Your visitors are on devices 50% of the time - more images mean slower load times. And, sliders on web sites are ubiquitous killers of engagment, ensuring the visitor doesn’t even see your secondary embedded images.

All images, especially sliders should be optimized and your page should load in 2-3 seconds.

  • A great rule of thumb with images is use one every 300-500 words.
  • Optimize all images to minimize load times. Slow load times drive down engagment and irritate the visitor.
  • Standing out using creativity some times works better than boring, mundane images. Sex and sizzle still work.
  • Offsetting images (screen left or right) means your text is more compressed, which increases brand engagment.

 Why a Content Marketing Perspective is the Most Valuable Asset You Can Own

Einstein was right, perspective is absolutely worth 20 IQ points, especially when it comes to grasping content marketing best practices for your business.

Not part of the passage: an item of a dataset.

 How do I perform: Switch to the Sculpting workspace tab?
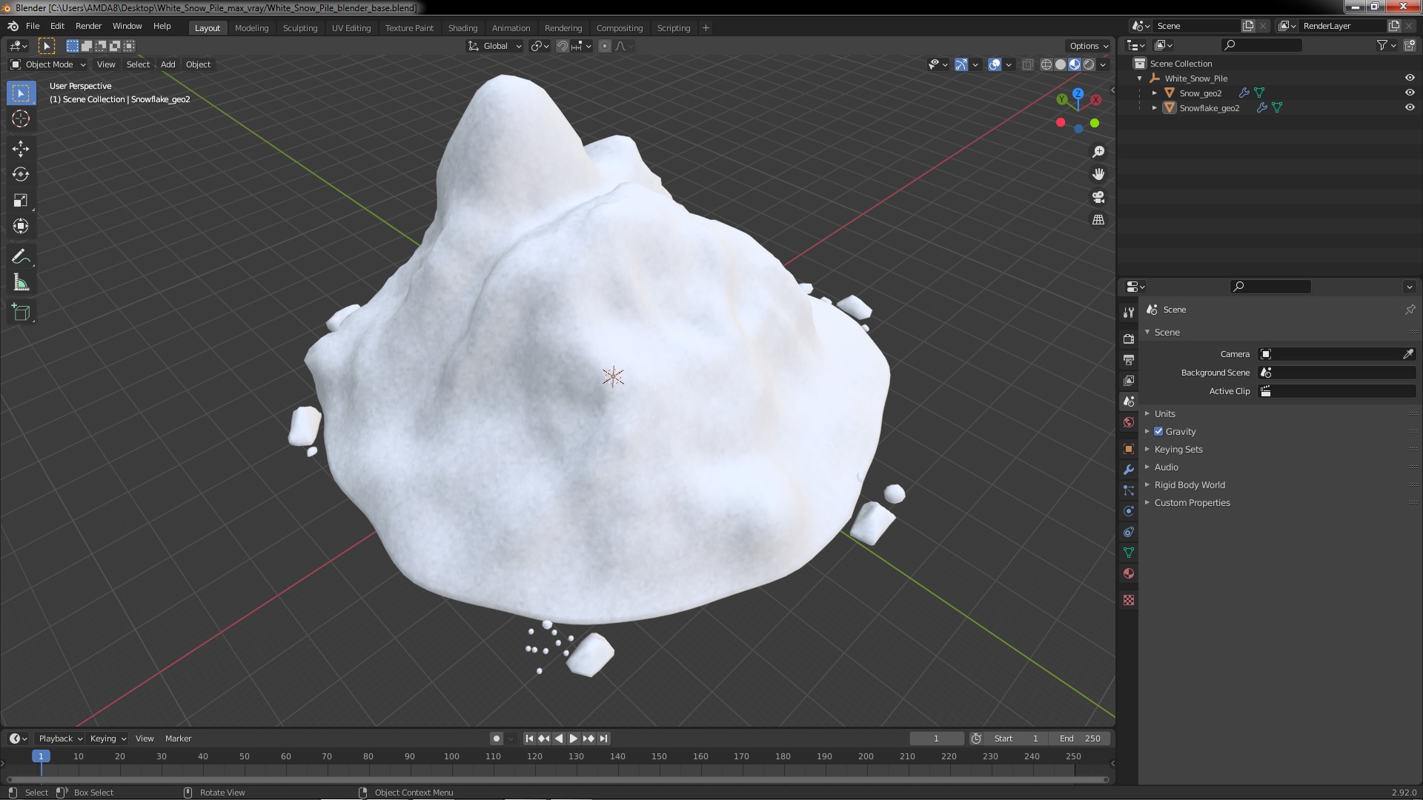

Great content marketing strategy is not formula driven and in many cases it’s going to take 6-12 months to see meaningful patterns in your analytics. Your key Google metric will always be “bounce rates,” the average visits vs. web site views. Is the visitor clicking in to your site or not?

Pay attention so fundamental SEO issues, but don’t over stress about this. For the average business, just covering the bases will get you where you need to be.

Attractive, well written, image drenched content is expensive to create and your business is competing with known and unknown forces. The offset is sharing it across the social web with rinse and repeat cycles and motivating others to do the same.